*** Opening Provided material ***

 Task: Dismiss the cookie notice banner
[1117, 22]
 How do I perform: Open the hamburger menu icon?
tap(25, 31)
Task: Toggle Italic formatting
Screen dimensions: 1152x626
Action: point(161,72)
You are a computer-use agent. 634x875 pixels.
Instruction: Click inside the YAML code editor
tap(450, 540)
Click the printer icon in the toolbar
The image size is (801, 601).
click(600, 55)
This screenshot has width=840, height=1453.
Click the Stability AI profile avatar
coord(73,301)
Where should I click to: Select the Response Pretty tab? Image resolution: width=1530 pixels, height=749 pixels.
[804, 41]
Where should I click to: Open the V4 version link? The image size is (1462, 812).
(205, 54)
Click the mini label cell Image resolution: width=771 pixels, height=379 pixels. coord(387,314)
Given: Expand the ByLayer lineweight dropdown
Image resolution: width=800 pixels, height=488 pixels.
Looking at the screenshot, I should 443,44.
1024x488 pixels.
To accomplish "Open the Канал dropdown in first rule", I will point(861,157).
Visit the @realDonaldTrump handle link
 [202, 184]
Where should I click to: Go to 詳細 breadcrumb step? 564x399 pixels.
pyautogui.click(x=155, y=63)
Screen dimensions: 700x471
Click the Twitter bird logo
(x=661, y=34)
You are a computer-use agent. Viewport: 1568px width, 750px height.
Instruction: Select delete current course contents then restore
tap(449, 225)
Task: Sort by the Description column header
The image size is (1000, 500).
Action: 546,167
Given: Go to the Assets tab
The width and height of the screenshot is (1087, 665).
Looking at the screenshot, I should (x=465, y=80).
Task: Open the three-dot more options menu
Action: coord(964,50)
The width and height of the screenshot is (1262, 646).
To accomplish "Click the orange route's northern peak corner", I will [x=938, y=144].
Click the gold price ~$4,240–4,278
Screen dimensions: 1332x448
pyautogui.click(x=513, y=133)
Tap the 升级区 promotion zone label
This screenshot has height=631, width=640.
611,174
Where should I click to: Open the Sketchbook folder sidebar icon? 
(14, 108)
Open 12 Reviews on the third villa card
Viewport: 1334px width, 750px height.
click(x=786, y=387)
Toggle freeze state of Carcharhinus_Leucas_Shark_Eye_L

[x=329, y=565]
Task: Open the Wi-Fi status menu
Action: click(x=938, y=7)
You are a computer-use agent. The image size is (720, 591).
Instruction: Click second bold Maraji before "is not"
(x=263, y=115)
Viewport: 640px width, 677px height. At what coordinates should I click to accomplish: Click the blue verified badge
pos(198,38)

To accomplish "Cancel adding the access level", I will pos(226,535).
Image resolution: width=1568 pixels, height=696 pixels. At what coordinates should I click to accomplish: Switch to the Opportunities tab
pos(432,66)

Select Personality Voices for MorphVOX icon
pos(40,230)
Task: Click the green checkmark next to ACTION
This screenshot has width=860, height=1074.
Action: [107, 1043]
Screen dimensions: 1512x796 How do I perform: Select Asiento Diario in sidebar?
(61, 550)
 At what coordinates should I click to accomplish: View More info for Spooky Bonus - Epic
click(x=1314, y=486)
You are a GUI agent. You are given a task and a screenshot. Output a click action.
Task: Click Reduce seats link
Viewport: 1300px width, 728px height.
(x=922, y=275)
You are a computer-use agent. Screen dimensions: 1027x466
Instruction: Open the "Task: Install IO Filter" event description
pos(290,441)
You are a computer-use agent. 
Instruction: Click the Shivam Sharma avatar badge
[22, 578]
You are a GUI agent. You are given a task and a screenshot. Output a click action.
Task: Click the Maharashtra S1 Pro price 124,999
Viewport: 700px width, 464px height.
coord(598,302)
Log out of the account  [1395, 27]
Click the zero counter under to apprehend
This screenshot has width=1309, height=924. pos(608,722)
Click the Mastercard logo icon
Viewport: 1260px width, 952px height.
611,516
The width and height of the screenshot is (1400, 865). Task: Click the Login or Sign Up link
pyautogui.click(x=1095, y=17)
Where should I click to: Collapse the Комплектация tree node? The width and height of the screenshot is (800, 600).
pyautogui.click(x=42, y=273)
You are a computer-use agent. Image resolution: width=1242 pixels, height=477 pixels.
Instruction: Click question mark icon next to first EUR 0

*** Closing Provided material ***

Write out the complete listing above, exactly as it reads.

 Task: Dismiss the cookie notice banner
[1117, 22]
 How do I perform: Open the hamburger menu icon?
tap(25, 31)
Task: Toggle Italic formatting
Screen dimensions: 1152x626
Action: point(161,72)
You are a computer-use agent. 634x875 pixels.
Instruction: Click inside the YAML code editor
tap(450, 540)
Click the printer icon in the toolbar
The image size is (801, 601).
click(600, 55)
This screenshot has width=840, height=1453.
Click the Stability AI profile avatar
coord(73,301)
Where should I click to: Select the Response Pretty tab? Image resolution: width=1530 pixels, height=749 pixels.
[804, 41]
Where should I click to: Open the V4 version link? The image size is (1462, 812).
(205, 54)
Click the mini label cell Image resolution: width=771 pixels, height=379 pixels. coord(387,314)
Given: Expand the ByLayer lineweight dropdown
Image resolution: width=800 pixels, height=488 pixels.
Looking at the screenshot, I should 443,44.
1024x488 pixels.
To accomplish "Open the Канал dropdown in first rule", I will point(861,157).
Visit the @realDonaldTrump handle link
 [202, 184]
Where should I click to: Go to 詳細 breadcrumb step? 564x399 pixels.
pyautogui.click(x=155, y=63)
Screen dimensions: 700x471
Click the Twitter bird logo
(x=661, y=34)
You are a computer-use agent. Viewport: 1568px width, 750px height.
Instruction: Select delete current course contents then restore
tap(449, 225)
Task: Sort by the Description column header
The image size is (1000, 500).
Action: 546,167
Given: Go to the Assets tab
The width and height of the screenshot is (1087, 665).
Looking at the screenshot, I should (x=465, y=80).
Task: Open the three-dot more options menu
Action: coord(964,50)
The width and height of the screenshot is (1262, 646).
To accomplish "Click the orange route's northern peak corner", I will [x=938, y=144].
Click the gold price ~$4,240–4,278
Screen dimensions: 1332x448
pyautogui.click(x=513, y=133)
Tap the 升级区 promotion zone label
This screenshot has height=631, width=640.
611,174
Where should I click to: Open the Sketchbook folder sidebar icon? 
(14, 108)
Open 12 Reviews on the third villa card
Viewport: 1334px width, 750px height.
click(x=786, y=387)
Toggle freeze state of Carcharhinus_Leucas_Shark_Eye_L

[x=329, y=565]
Task: Open the Wi-Fi status menu
Action: click(x=938, y=7)
You are a computer-use agent. The image size is (720, 591).
Instruction: Click second bold Maraji before "is not"
(x=263, y=115)
Viewport: 640px width, 677px height. At what coordinates should I click to accomplish: Click the blue verified badge
pos(198,38)

To accomplish "Cancel adding the access level", I will pos(226,535).
Image resolution: width=1568 pixels, height=696 pixels. At what coordinates should I click to accomplish: Switch to the Opportunities tab
pos(432,66)

Select Personality Voices for MorphVOX icon
pos(40,230)
Task: Click the green checkmark next to ACTION
This screenshot has width=860, height=1074.
Action: [107, 1043]
Screen dimensions: 1512x796 How do I perform: Select Asiento Diario in sidebar?
(61, 550)
 At what coordinates should I click to accomplish: View More info for Spooky Bonus - Epic
click(x=1314, y=486)
You are a GUI agent. You are given a task and a screenshot. Output a click action.
Task: Click Reduce seats link
Viewport: 1300px width, 728px height.
(x=922, y=275)
You are a computer-use agent. Screen dimensions: 1027x466
Instruction: Open the "Task: Install IO Filter" event description
pos(290,441)
You are a computer-use agent. 
Instruction: Click the Shivam Sharma avatar badge
[22, 578]
You are a GUI agent. You are given a task and a screenshot. Output a click action.
Task: Click the Maharashtra S1 Pro price 124,999
Viewport: 700px width, 464px height.
coord(598,302)
Log out of the account  [1395, 27]
Click the zero counter under to apprehend
This screenshot has width=1309, height=924. pos(608,722)
Click the Mastercard logo icon
Viewport: 1260px width, 952px height.
611,516
The width and height of the screenshot is (1400, 865). Task: Click the Login or Sign Up link
pyautogui.click(x=1095, y=17)
Where should I click to: Collapse the Комплектация tree node? The width and height of the screenshot is (800, 600).
pyautogui.click(x=42, y=273)
You are a computer-use agent. Image resolution: width=1242 pixels, height=477 pixels.
Instruction: Click question mark icon next to first EUR 0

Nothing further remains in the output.